I wanted to pull my hair off of my head, but I tried to keep my calm. I didn’t want to make her more anxious. I could tell it was not easy for her to tell me these.

Kira nodded to my question and kept eating her sandwich. Her eyes were shining with tears. I hated how many times I brought tears into those eyes in a very short time. My sins were getting more and more, but in the end, I was going to pay them all.

“You have to focus on them,” Kira said after a few more bites and unshed tears. “One is Kirill Nikolayev, his brother-in-law. Another is Fedor Smirnoff, his cousin. And his Consigliere Ivan Borisyuk.”

A shiver went down her spine when she told the last name. I didn’t know Ivan Borisyuk well, but I was sure even if I did, I wouldn’t know him the way Kira did. “You were with him the night I took you, right?”

She nodded and ate the last piece of her sandwich. Mine was untouched, so I pushed the plate towards her. Kira looked unsure for a second, but I pushed it more, so she took it, murmuring, “Thanks.” After taking one bite from it, she spoke, “Yes. Aleksei didn’t want me to be alone in case I tried to kill myself. When he was busy, I usually had Anya with me; she was like my maid. He said that Anya was busy and Ivan was going to take me out. He sometimes does that before…”

“You don’t have to explain,” I say quickly.

She nodded, and a tear rolled down her pale cheek. “Ivan is the worst.”

Good to know.

I brushed away her tear, and she gave me a small smile. “When I am not there, it is going to cause tension between them. You can use it. You can ruin all of them.”

I nodded, slowly caressing her cheek with my thumb. “I will.”I fucking will.

Chapter 7

Kira

After breakfast, Gabriele left. When he first told me, my heart shattered, and I thought over our conversation, trying to find what I did wrong. It was an old habit. If I was not good enough, I would get left alone.

He must have seen it on my face because he cupped my cheek and assured me, “I just need to plan what I am going to do. I will be back.” He also changed my bandages before leaving. I couldn’t even look at the stitches. Despite what people might think, I didn’t have a strong stomach for these things. I just sat on the bathroom counter and let Gabriele took care of me.

I only watched his soft eyes as he carefully worked. He was so soft, so tender. It made my heart ache.

When he left, it ached even more.

I was pathetic for acting like the helpless fourteen-year-old girl I was twelve years ago, but I couldn’t help it. I never saw myself as strong anyway. I wanted Gabriele to be my salvation. I wanted him to ruin my torturers and then set me free. I wanted him to be different than Aleksei. And I felt that he was when he assured me and when he so softly brushed my bandaged wrist with pain in his eyes.

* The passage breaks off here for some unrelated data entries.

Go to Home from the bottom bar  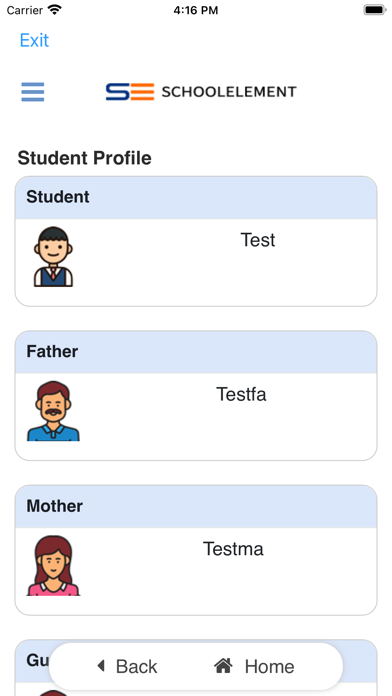coord(254,666)
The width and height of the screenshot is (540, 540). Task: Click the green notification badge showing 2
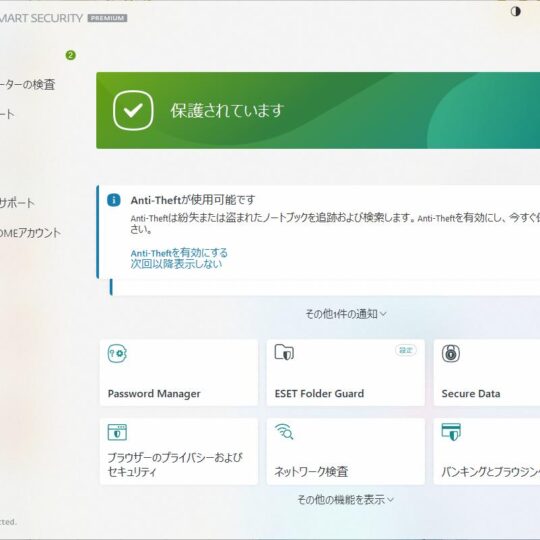71,55
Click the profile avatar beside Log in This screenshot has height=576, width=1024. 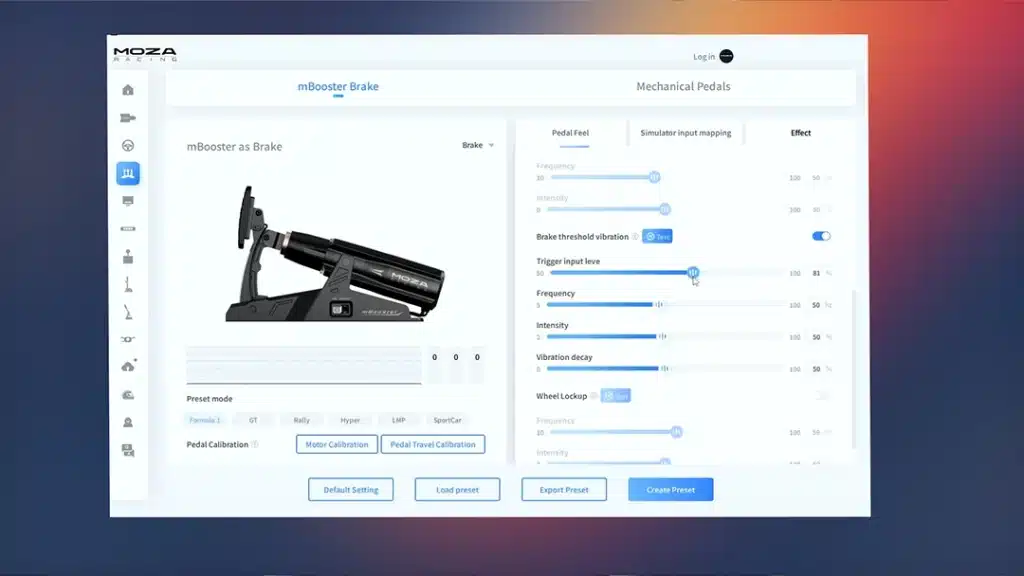point(726,57)
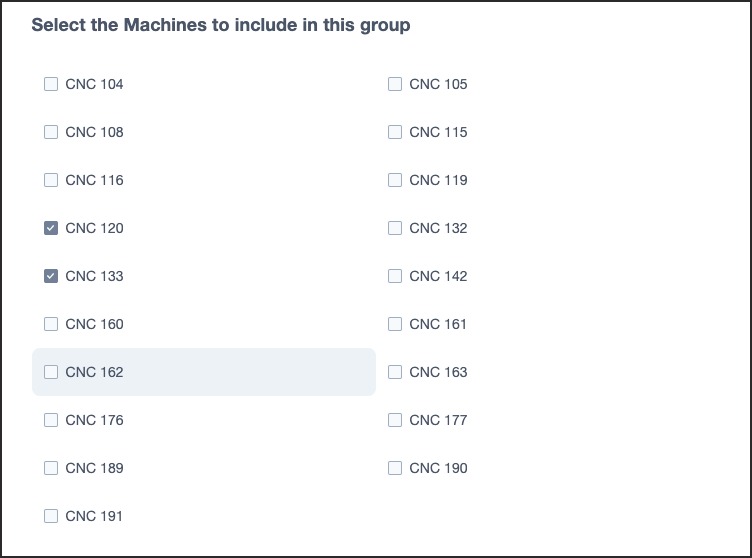Screen dimensions: 752x558
Task: Check the CNC 160 checkbox
Action: pyautogui.click(x=51, y=324)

He was even scared of touching me.

A memory came to me. After I told Gabriele what happened when Aleksei first took me, I couldn’t help but remember everything he did to me, but some memories were brighter than others. Some memories were blurred by alcohol because Kirill said I was more fun drunk, and some were blurred with coke because Fedor said it was easier to handle me when I was high. Ivan’s memories were always so bright, so horrible.

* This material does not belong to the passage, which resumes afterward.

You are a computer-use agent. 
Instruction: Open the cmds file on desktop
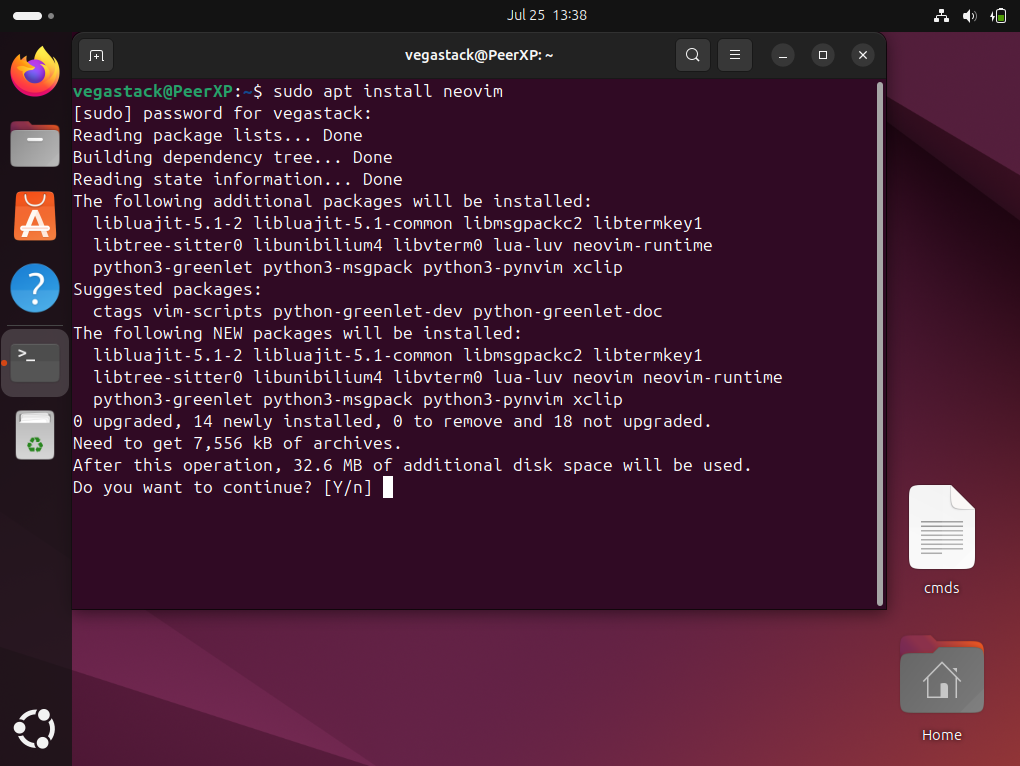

I had more memories with Aleksei, and for some reason, the earlier ones were more prominent in my brain. I could remember the times I actually believed he loved me very much.

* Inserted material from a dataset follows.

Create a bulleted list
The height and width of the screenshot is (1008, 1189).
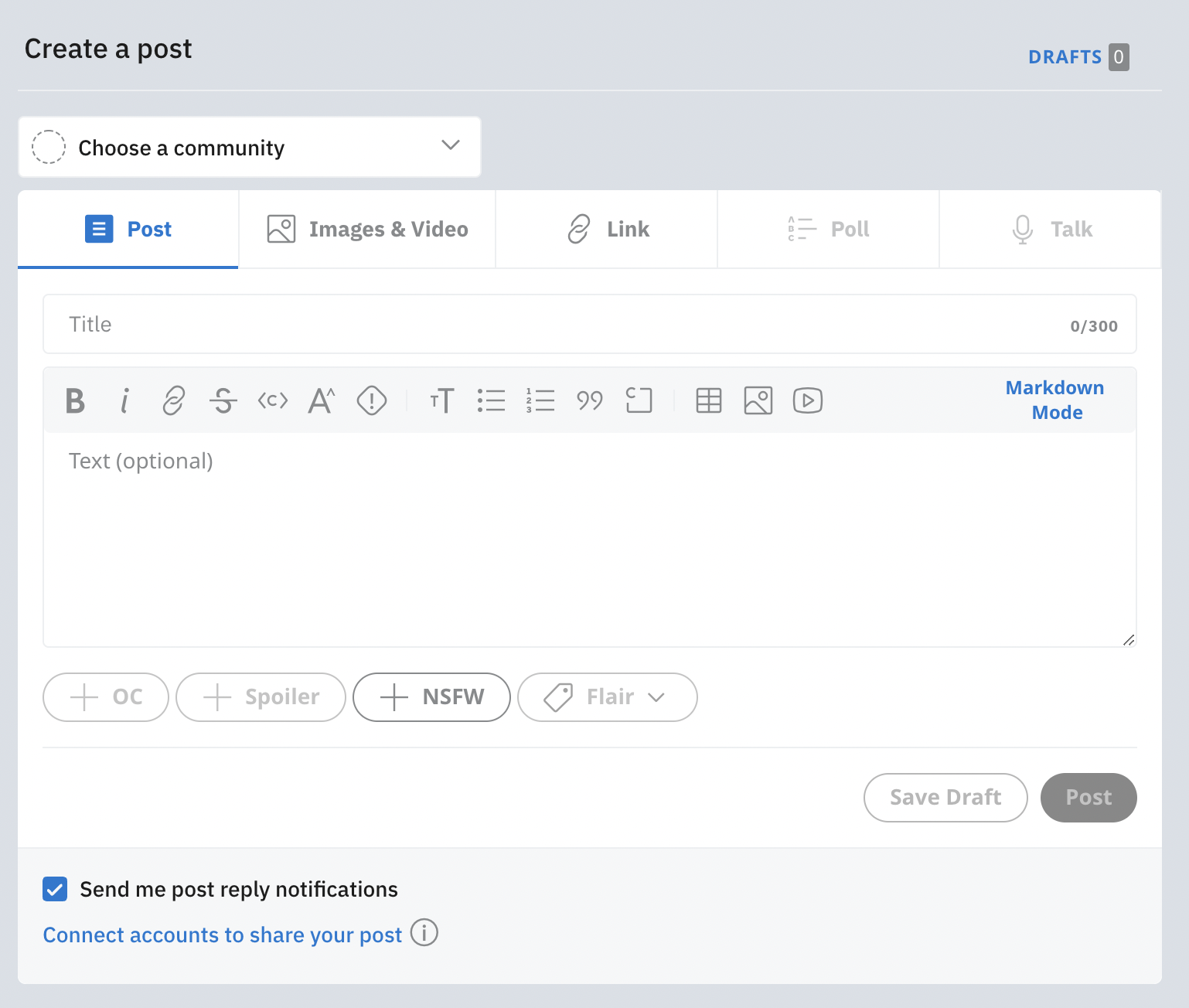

The night of my first time came to my mind. In the media, they showed losing your virginity like a magical thing. I was not very knowledgeable about sex at fourteen, but I wanted that magic. I wanted a man to make love to me.

Aleksei first asked to kiss me, and I said yes to him. After he tried to put my hand to his cock. I remembered being scared by it. It was too bold for me. Too much. When I pulled back, he told me it was okay but then left me in that mansion alone for a week. I remembered feeling so bored and alone.

I was terrified.

After a week, he came back with apologies and gifts. I was so happy because he was back. We had a great meal and then we sat down to watch a movie. Funny, I didn’t remember what movie it was, but I remembered what happened. Halfway through the film, he started kissing me. I didn’t like his kisses. They were not soft and sweet; he was always so rushed, so hungry. I didn’t push him away, though. I had missed him too much.